Management cluster deletion and creation operations fails on RHEL OS.

Products

Tanzu Kubernetes Grid

Issue/Introduction

The creation and deletion of management cluster fails on RHEL OS. This is because during the boot process, RHEL 8 mounts the cgroup-v1 virtual filesystem by default. To utilise CGroup-v2 functionality in limiting resources for your applications, Manually configure the system.
The creation of the management cluster will fail with the following error.

Error: unable to set up management cluster: unable to create bootstrap cluster: failed to create kind cluster tkg-kind-#########: failed to init node with kubeadm: command 
"docker exec --privileged tkg-kind-##########-control-plane kubeadm init --skip-phases=preflight --config=/kind/kubeadm.conf --skip-token-print --v=6" failed with error: exit status 1

Environment

Tanzu kubernetes Grid 2.5.x

Red Hat Enterprise Linux 8

Cause

This will prevent the deletion and creation of the TKG Management cluster because the kind cluster will not boot. The deletion/creation will fail with the following error.

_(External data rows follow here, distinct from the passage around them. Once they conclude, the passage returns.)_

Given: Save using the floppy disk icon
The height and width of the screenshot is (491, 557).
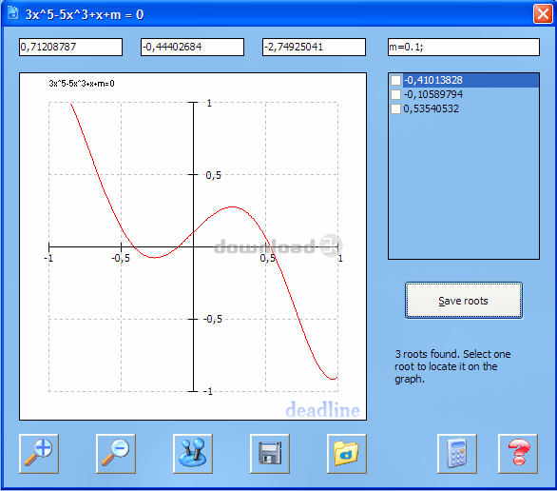Looking at the screenshot, I should 270,453.
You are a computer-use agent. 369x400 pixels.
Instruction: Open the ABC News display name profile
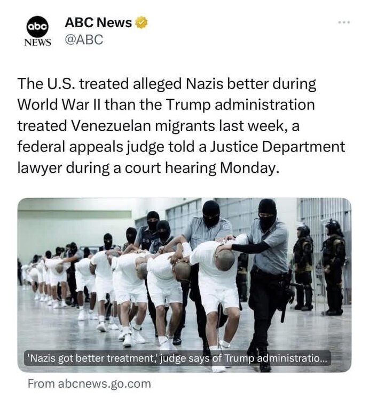coord(98,22)
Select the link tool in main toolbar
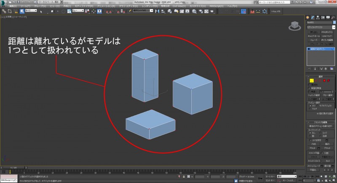Screen dimensions: 337x183 point(3,11)
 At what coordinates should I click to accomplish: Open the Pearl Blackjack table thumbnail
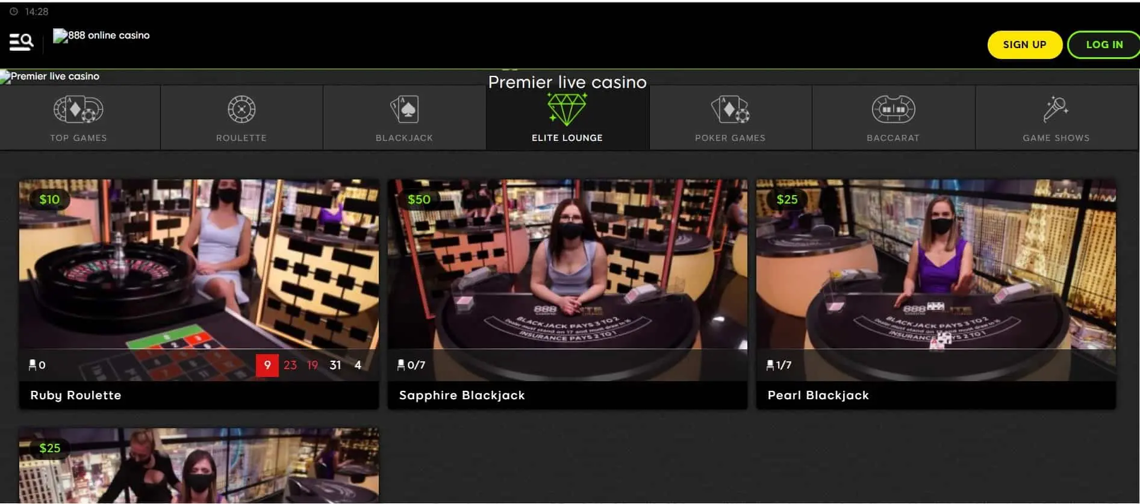pos(936,280)
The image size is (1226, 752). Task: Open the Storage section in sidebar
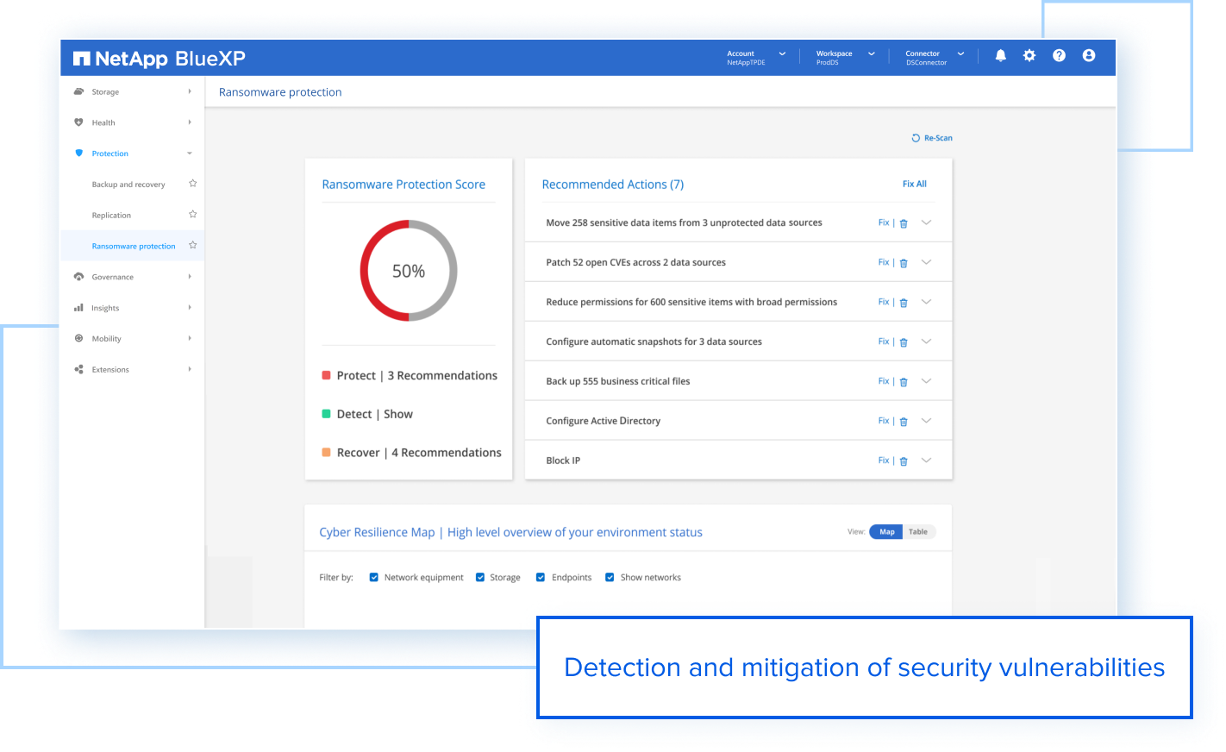coord(103,91)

Error: unable to set up management cluster: unable to create bootstrap cluster: failed to create kind cluster tkg-kind-#########: failed to init node with kubeadm: command 
"docker exec --privileged tkg-kind-############-control-plane kubeadm init --skip-phases=preflight --config=/kind/kubeadm.conf --skip-token-print --v=6" failed with error: exit status 1

- Once the kind cluster comes up we can exec inside the container using the following command and check the journalctl logs of kubelet.

worker@host ~]$ 
[worker@host ~]$ docker ps
CONTAINER ID   IMAGE                                                                        COMMAND                  CREATED          STATUS         PORTS                       NAMES
0916a90b22e6   projects.registry.vmware.com/tkg/kind/node:v1.28.11_vmware.2-tkg.2_v0.20.0   "/usr/local/bin/entr…"   12 seconds ago   Up 6 seconds   127.0.0.1:44383->6443/tcp   tkg-kind-cu7sdpqo2gf8a4d4qdng-control-plane
[worker@host ~]$ 
[worker@host~]$ docker exec -it 0916a bash
root@tkg-kind-############-control-plane:/# 
root@tkg-kind-############-control-plane:/# 
root@tkg-kind-############-control-plane:/# journalctl -fu kubelet
-- Journal begins at Tue 2025-01-21 16:10:21 UTC. --

Jan 21 07:22:59 tkg-kind-##########-control-plane kubelet[2607]: I0121 07:22:59.517743    2607 state_mem.go:75] "Updated machine memory state"
Jan 21 07:22:59 tkg-kind-##########-control-plane kubelet[2607]: E0121 07:22:59.523846    2607 kubelet.go:1511] "Failed to start ContainerManager" err="failed to initialize top level QOS containers: root container [kubelet kubepods] doesn't exist"
Jan 21 07:22:59 tkg-kind-##########-control-plane systemd[1]: kubelet.service: Main process exited, code=exited, status=1/FAILURE
Jan 21 07:22:59 tkg-kind-##########-control-plane systemd[1]: kubelet.service: Failed with result 'exit-code'.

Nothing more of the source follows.